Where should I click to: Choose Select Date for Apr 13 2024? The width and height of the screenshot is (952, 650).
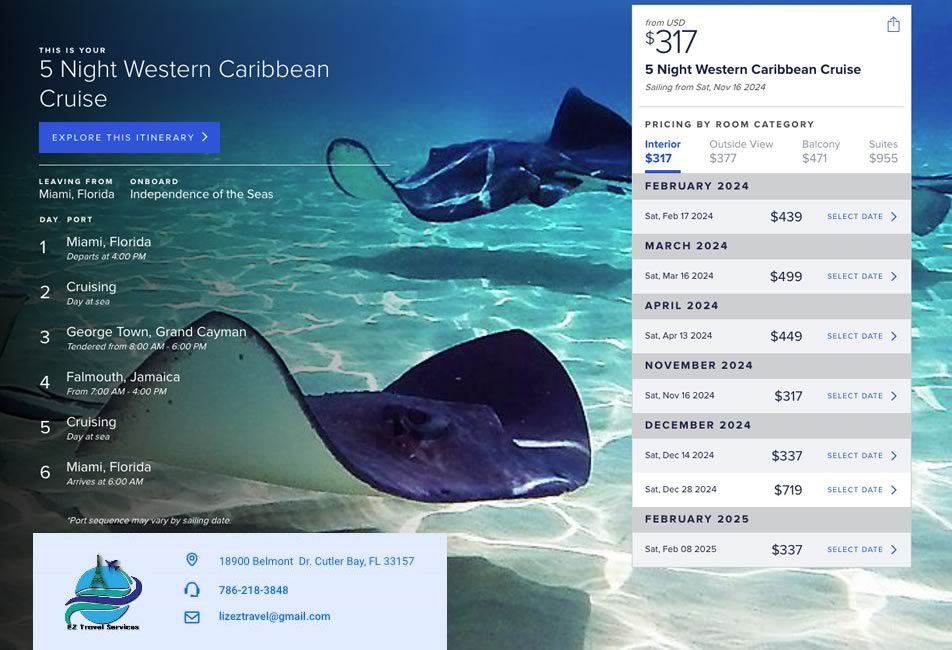coord(861,337)
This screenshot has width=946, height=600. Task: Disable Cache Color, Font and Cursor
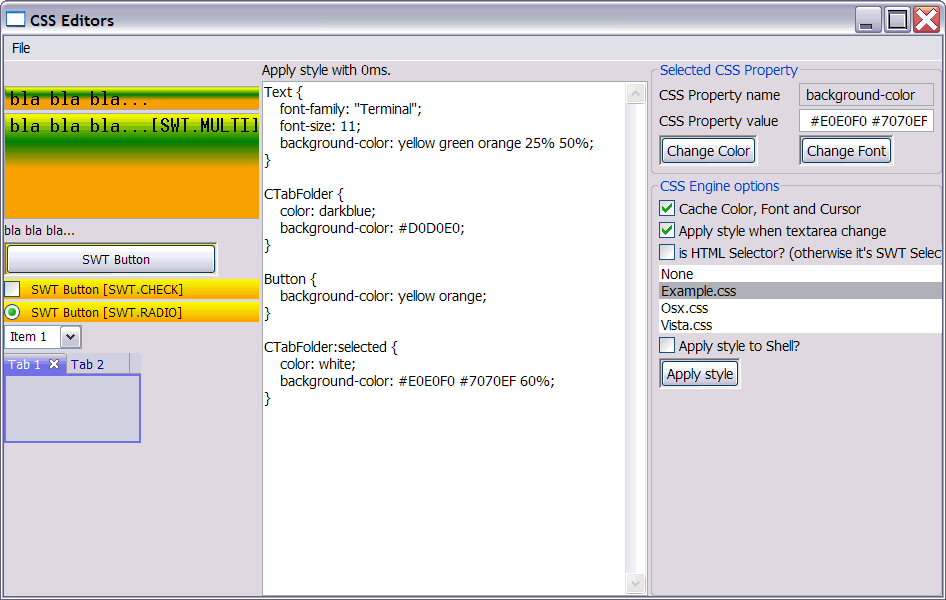[667, 209]
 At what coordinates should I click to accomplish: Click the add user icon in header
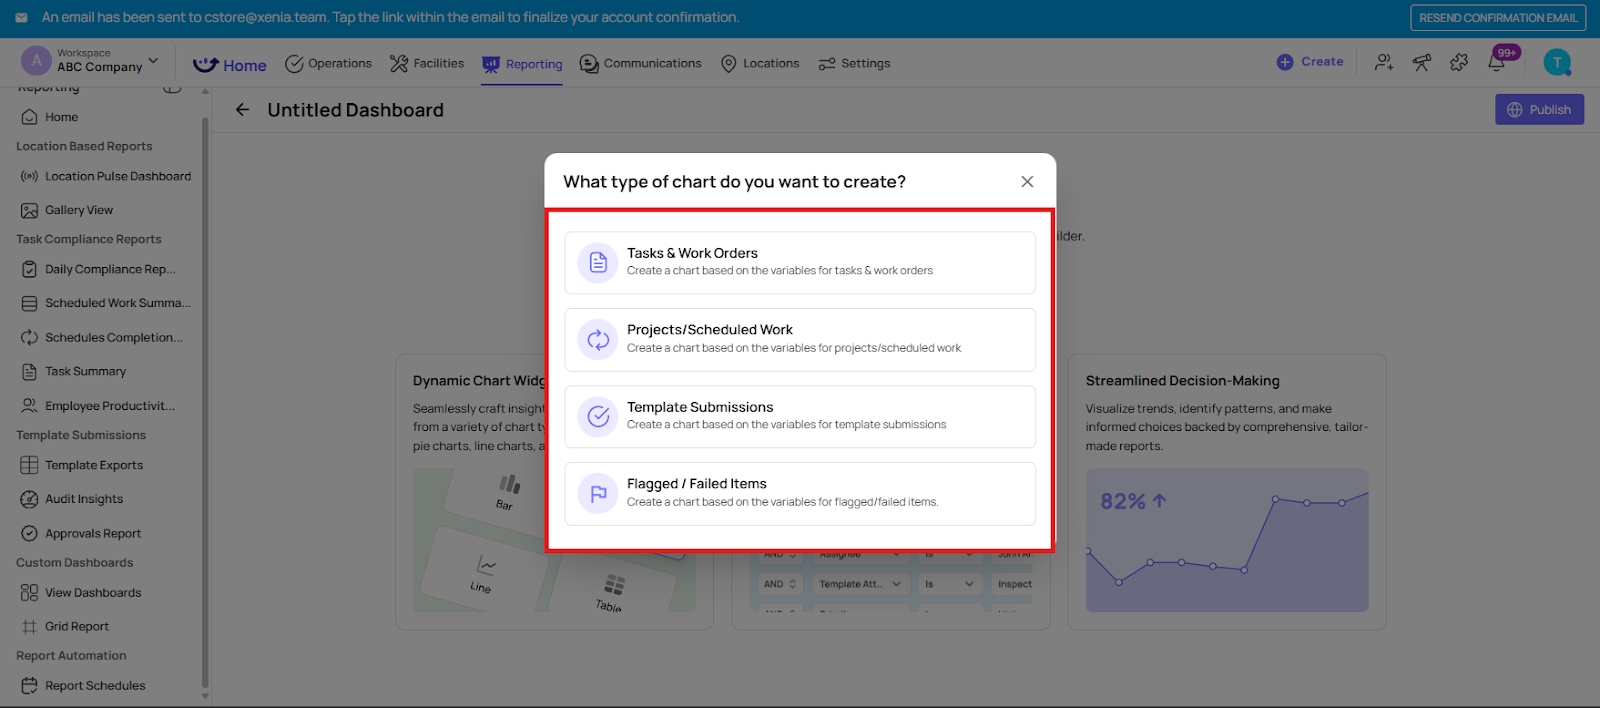1383,62
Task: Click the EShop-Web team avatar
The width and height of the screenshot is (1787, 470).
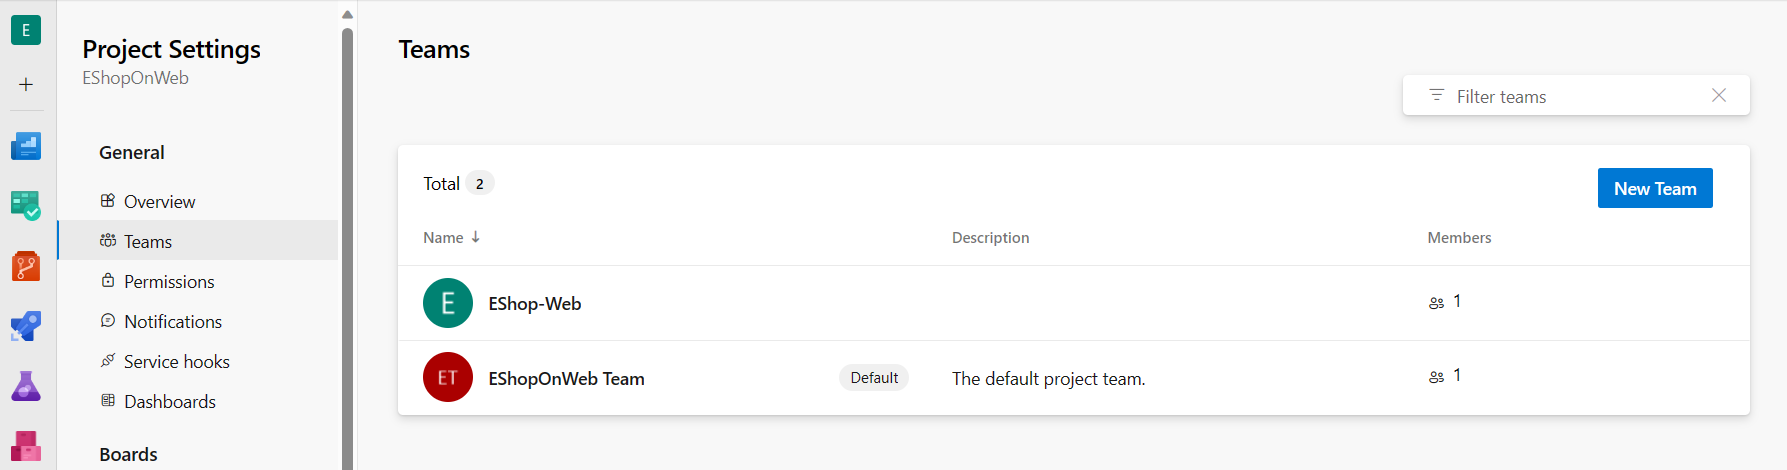Action: click(448, 303)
______________________________
Reproduce the lines of the data above word for word, leaving out the pictures.

> _Output for this task_:
Where should I click to: Choose Select Date for Apr 13 2024? The width and height of the screenshot is (952, 650).
coord(861,337)
This screenshot has width=946, height=600. Task: Disable Cache Color, Font and Cursor
[667, 209]
 At what coordinates should I click to accomplish: Click the add user icon in header
1383,62
Task: Click the EShop-Web team avatar
The width and height of the screenshot is (1787, 470).
Action: click(448, 303)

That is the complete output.